As a child, Garcia attended Balanga Elementary School from 1947 to 1953. He attended Bataan National High School from 1953 to 1957, graduating as the Salutatorian of the class.

He attended De La Salle College and earned his bachelor's degree in business administration in 1963.

==Political career==
===House of Representatives===
Garcia entered politics in 1987 when he was elected Congressman representing the 2nd district of Bataan. He then returned to Congress in 2013 as the representative of Bataan's 2nd district, serving for one term.

===Governor of Bataan===
In 1992, he was elected as the Governor of Bataan. He lost a recall election in 1993. He later returned to serve as Congressman from Bataan's 2nd district from 1995 to 2004. In 2004, he was elected again as Governor of Bataan, and won reelection in 2007. He ran as the incumbent Governor of Bataan in the 2010 elections, and won with 212,808 votes, which resulted in an almost 80,000 vote margin.

===Vice governor of Bataan===
In 2016, he successfully ran for Vice Governor of Bataan as the running mate of his son, Governor Albert Garcia, but died on June 13, 2016, just days before he could assume office. He was 75.

==Legislation==
===Petrochemical Industry===
During Garcia's first term in Congress, from 1987 to 1992, he became widely known for vigorously and ultimately successfully fighting to keep the petrochemical industry in the province of Bataan. Arguing that the transfer of the petrochemical plant to Batangas was unfair to Bataan and to the Philippines as a whole, he fought the plant's transfer all the way to the Supreme Court in a landmark case. On August 24, 1990, to emphasize his belief in the truth and importance of what he was fighting for, Garcia took an emphatic leave of absence from the House of Representatives and vowed to resign if the petrochemical plant's transfer was not stopped. Garcia had filed a petition before hand asking the Supreme Court to stop the transfer of the Petrochemical plant to Batangas. On November 9, 1990, the Supreme Court of the Philippines issued its final decision on Garcia's petition, G.R. No. 92024

===Bataan Polytechnic State College===
In February 1998, Garcia was able to get his bill creating the Bataan Polytechnic State College (now the Bataan Peninsula State University) passed into law, titled Republic Act No. 8562.

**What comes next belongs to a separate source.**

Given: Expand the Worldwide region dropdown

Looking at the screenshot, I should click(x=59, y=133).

=== Cityhood of Balanga ===
During his congressional term from 1998 to 2001, Garcia was able to get his bill converting the municipality of Balanga into a city, passed into law in December 2000.

===Taxation===

From 2000 to 2003, Garcia devised and recommended simple solutions on how to stop the BIR check tax payment loopholes in the Bureau of Internal Revenue.

On October 27, 2003, the Department of Finance finally adopted Garcia's recommendations by issuing Clearing House Operating Memo (CHOM) No. 375.

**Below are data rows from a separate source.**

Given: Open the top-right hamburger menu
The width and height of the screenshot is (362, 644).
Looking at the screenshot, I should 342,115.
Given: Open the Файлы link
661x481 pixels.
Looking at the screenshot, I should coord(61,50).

On May 9, 2008, the Philippine Clearing House Corporation through Clearing House Operating Memo (CHOM) No. 427, adopted an additional recommendation of Garcia, which was to have the name of the government institution indicated on the tracer band to be painted/sprayed at the back of the checks. According to the memo, this would act as an "additional control/tracing point for the banks in proving their inward cheques that are payable to the BIR or BOC."

===Bataan Iskolar Ng Bayan Program===
The provincial government of Bataan under Governor Garcia started the Iskolar ng Bayan scholarship program for college students in 2004. As of early 2010, there were 9000 current scholars. The scholarship program is open to college level students who are permanent residents of Bataan. The scholarship can be used for any college level institution, whether inside or outside the province.

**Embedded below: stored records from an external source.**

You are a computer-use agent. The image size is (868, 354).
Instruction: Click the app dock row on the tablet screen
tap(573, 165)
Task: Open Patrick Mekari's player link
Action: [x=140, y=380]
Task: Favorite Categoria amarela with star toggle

In 2008, Garcia's office contributed to the program, while Congressman Albert Garcia of the 2nd district of Bataan contributed to the program. Mayor Joet Garcia further contributed to the program.

===Mandanas–Garcia Ruling===

During his tenure as Governor, Garcia and Batangas] Governor Hermilando Mandanas petitioned Supreme Court of the Philippines for a higher share of national internal revenue taxes for local government units, leading to the Mandanas-Garcia Ruling, named after them.